DOKUMENTAUSZUG ->
------------------------------------

Und Sie kritisieren, es seien zwei Minister. Wahrscheinlich haben Sie die Geschäftsverteilung in der Staatskanzlei noch nie angesehen. Eine Ministerin ist für Europaangelegenheiten und regionale Beziehungen zuständig. Früher, meine Damen und Herren, hatten wir hierfür ein eigenes Ministerium. Das will ich

schon einmal gesagt haben. Nun haben wir dies, natürlich auch zur Verschlankung, in die Staatskanzlei integriert. Es sind aber ganz verschiedene Aufgaben, und glauben Sie mir – ich spreche aus Erfahrung –: Das ist gemeinsam überhaupt nicht zu leisten. Sie können nicht gleichzeitig in Brüssel, in Berlin sein und die Dinge in Bayern koordinieren. Das ist ein absurder Vorschlag, der davon zeugt, dass Sie keine Ahnung von dem Aufgabenbereich haben.

(Beifall bei der CSU)

Warum ist so oft gewechselt worden? – Ich will Herrn Professor Oberreuter sinngemäß dazu zitieren. Er hat auf die Frage, ob dies irgendetwas mit der Schwäche der Staatsregierung zu tun habe, im Fernsehen gesagt: Die Leute seien eben alle für wichtige Aufgaben gebraucht worden. So ist das, Herr Rinderspacher.

(Heiterkeit und Zurufe von der SPD)

Das sind Personen, die vielseitig einsetzbar sind, und sie können natürlich, wenn sie anderweitig gebraucht werden, auch anderweitig verwendet werden. – Dann haben Sie in ein paar Sätzen in Schlagwortform das ganze Kabinett "heruntergemeiert". Ich kann verstehen, dass Ihnen das nicht passt. Nehmen Sie aber zur Kenntnis: Dies ist die erfolgreichste Regierung eines Landes in ganz Deutschland, und die Ergebnisse zeigen das auch.

(Beifall bei der CSU)

Bezüglich der Kollegin Scharf sage ich Ihnen: Es bringt nichts, ihr eine 100-Tage-Frist einzuräumen – früher war es üblich, dass ein Minister 100 Tage hatte –, aber sie bereits vor der Vereidigung hier als ungeeignet "herunterzumeiern", Herr Rinderspacher, das ist nicht die Fairness, die wir an den Tag legen müssen.

(Beifall bei der CSU)

Sie sprechen von einer Schonfrist von 100 Tagen. Das ist ein Lippenbekenntnis; die Verächtlichmachung erfolgt nämlich sofort. Das ist kein guter Stil,

(Zurufe von der SPD)

und das hat es früher, soviel ich weiß, auch nicht gegeben. – Wenn ich mir Ihre Vorschläge zur personellen Besetzung des Umweltministeramts anhöre, wundert es mich nicht, dass die SPD so erfolglos ist, meine Damen und Herren.

(Beifall bei der CSU)

Nun zu den beiden Ministern. Marcel Huber hat seine Arbeit erfolgreich, hervorragend gemacht. Ich kann

das beurteilen; denn ich war sein Nachfolger, und als solcher sieht man natürlich, was der Vorgänger gemacht hat. Er wird ein hervorragender Staatsminister in der Staatskanzlei werden, der die Politik in Bayern koordiniert und den Kontakt zum Landtag und den Fraktionen aufrechterhält. Ich bin ganz sicher, er ist eine sehr gute Besetzung. Die CSU-Fraktion wird ihn unterstützen. – Lieber Kollege Huber, alles Gute und viel Erfolg in diesem Amt!

------------------------------------

BEREITGESTELLTES MATERIAL ->
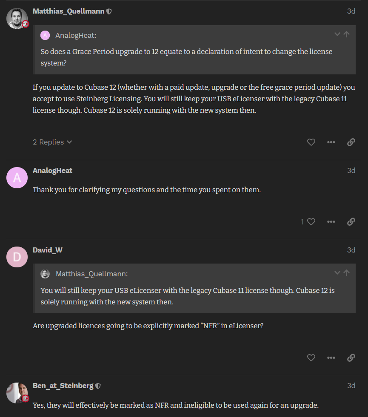Copy share link for AnalogHeat's post

(351, 221)
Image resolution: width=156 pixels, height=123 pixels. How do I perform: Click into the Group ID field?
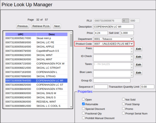tap(112, 80)
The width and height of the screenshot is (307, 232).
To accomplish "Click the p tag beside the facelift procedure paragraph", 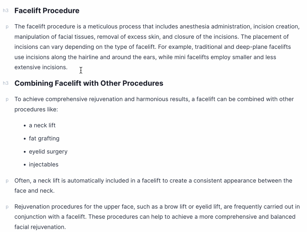I will (7, 27).
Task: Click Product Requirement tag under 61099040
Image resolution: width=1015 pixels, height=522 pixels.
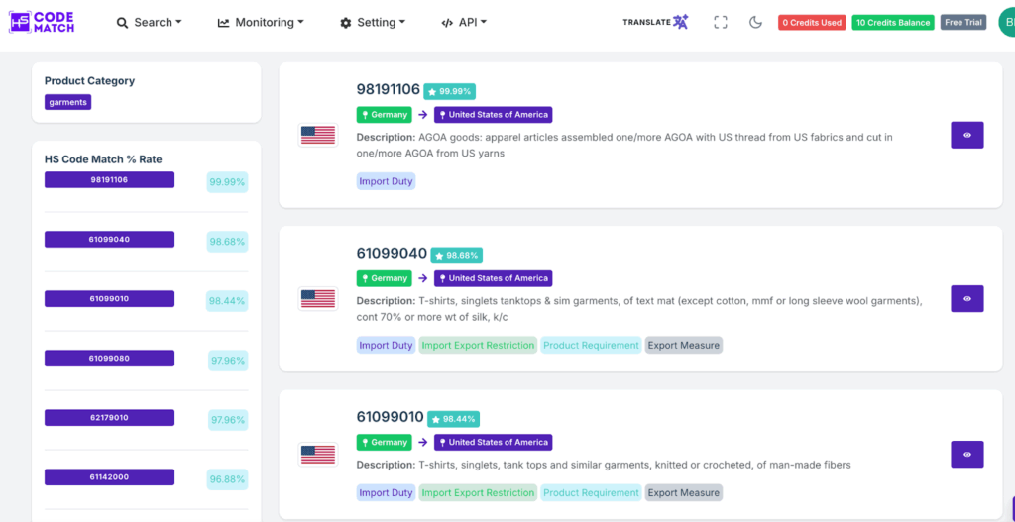Action: click(591, 345)
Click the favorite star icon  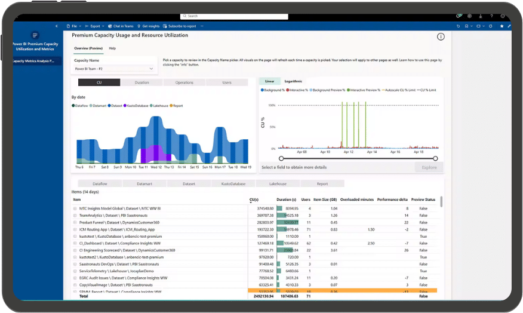502,26
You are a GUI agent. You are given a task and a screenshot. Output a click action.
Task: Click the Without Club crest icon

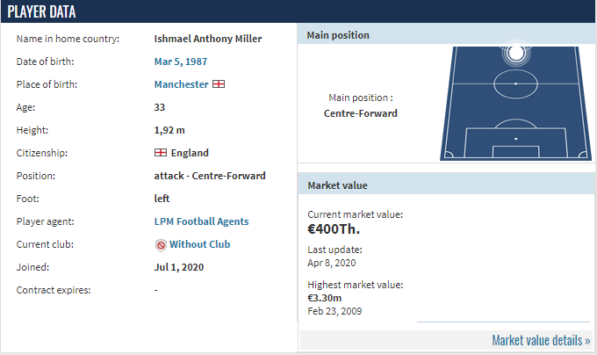(161, 245)
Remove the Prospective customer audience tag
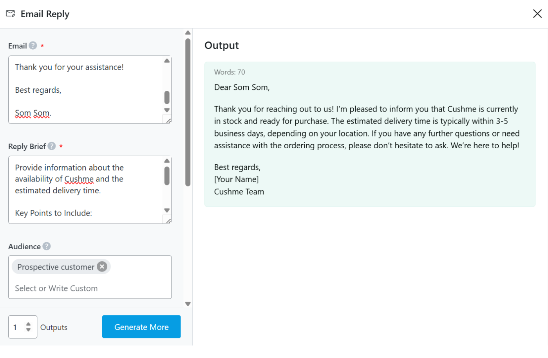 [101, 266]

------------------------------------

ARBEITSANWEISUNG -> Zitieren Sie aus dem Dokumentauszug wörtlich die Passage von „schon einmal gesagt“ bis einschließlich „dem Aufgabenbereich haben.“.

ERGEBNIS ->
schon einmal gesagt haben. Nun haben wir dies, natürlich auch zur Verschlankung, in die Staatskanzlei integriert. Es sind aber ganz verschiedene Aufgaben, und glauben Sie mir – ich spreche aus Erfahrung –: Das ist gemeinsam überhaupt nicht zu leisten. Sie können nicht gleichzeitig in Brüssel, in Berlin sein und die Dinge in Bayern koordinieren. Das ist ein absurder Vorschlag, der davon zeugt, dass Sie keine Ahnung von dem Aufgabenbereich haben.